Data entries
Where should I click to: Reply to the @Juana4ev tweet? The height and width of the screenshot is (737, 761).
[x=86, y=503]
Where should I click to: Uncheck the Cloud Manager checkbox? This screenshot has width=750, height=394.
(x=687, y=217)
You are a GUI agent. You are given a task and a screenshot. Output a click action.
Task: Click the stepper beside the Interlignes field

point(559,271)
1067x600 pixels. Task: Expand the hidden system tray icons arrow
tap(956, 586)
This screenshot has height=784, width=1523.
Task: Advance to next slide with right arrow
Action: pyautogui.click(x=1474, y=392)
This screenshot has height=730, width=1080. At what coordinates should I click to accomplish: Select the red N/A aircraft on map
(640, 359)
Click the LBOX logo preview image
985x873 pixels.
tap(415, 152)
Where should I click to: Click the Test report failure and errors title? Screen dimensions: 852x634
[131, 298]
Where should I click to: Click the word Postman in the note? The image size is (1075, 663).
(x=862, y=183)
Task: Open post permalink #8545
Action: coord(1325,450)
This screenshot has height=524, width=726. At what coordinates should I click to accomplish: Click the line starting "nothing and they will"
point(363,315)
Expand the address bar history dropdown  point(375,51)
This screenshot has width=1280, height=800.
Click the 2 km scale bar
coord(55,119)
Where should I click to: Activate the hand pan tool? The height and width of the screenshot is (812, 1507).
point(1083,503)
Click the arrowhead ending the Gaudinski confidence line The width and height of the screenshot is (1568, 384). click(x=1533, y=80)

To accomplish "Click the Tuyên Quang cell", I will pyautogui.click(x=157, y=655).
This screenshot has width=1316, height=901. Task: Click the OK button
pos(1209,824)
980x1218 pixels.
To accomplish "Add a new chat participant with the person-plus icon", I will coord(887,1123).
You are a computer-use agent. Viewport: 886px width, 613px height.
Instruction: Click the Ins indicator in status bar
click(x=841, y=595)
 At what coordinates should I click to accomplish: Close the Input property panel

Task statement
Transcribe the records above in full, exactly as they stand.

Result
Where should I click to: Reply to the @Juana4ev tweet? The height and width of the screenshot is (737, 761).
[x=86, y=503]
Where should I click to: Uncheck the Cloud Manager checkbox? This screenshot has width=750, height=394.
(x=687, y=217)
You are a GUI agent. You are given a task and a screenshot. Output a click action.
Task: Click the stepper beside the Interlignes field

point(559,271)
1067x600 pixels. Task: Expand the hidden system tray icons arrow
tap(956, 586)
This screenshot has height=784, width=1523.
Task: Advance to next slide with right arrow
Action: pyautogui.click(x=1474, y=392)
This screenshot has height=730, width=1080. At what coordinates should I click to accomplish: Select the red N/A aircraft on map
(640, 359)
Click the LBOX logo preview image
985x873 pixels.
tap(415, 152)
Where should I click to: Click the Test report failure and errors title? Screen dimensions: 852x634
[131, 298]
Where should I click to: Click the word Postman in the note? The image size is (1075, 663).
(x=862, y=183)
Task: Open post permalink #8545
Action: coord(1325,450)
This screenshot has height=524, width=726. At what coordinates should I click to accomplish: Click the line starting "nothing and they will"
point(363,315)
Expand the address bar history dropdown  point(375,51)
This screenshot has width=1280, height=800.
Click the 2 km scale bar
coord(55,119)
Where should I click to: Activate the hand pan tool? The height and width of the screenshot is (812, 1507).
point(1083,503)
Click the arrowhead ending the Gaudinski confidence line The width and height of the screenshot is (1568, 384). click(x=1533, y=80)

To accomplish "Click the Tuyên Quang cell", I will pyautogui.click(x=157, y=655).
This screenshot has width=1316, height=901. Task: Click the OK button
pos(1209,824)
980x1218 pixels.
To accomplish "Add a new chat participant with the person-plus icon", I will coord(887,1123).
You are a computer-use agent. Viewport: 886px width, 613px height.
Instruction: Click the Ins indicator in status bar
click(x=841, y=595)
 At what coordinates should I click to accomplish: Close the Input property panel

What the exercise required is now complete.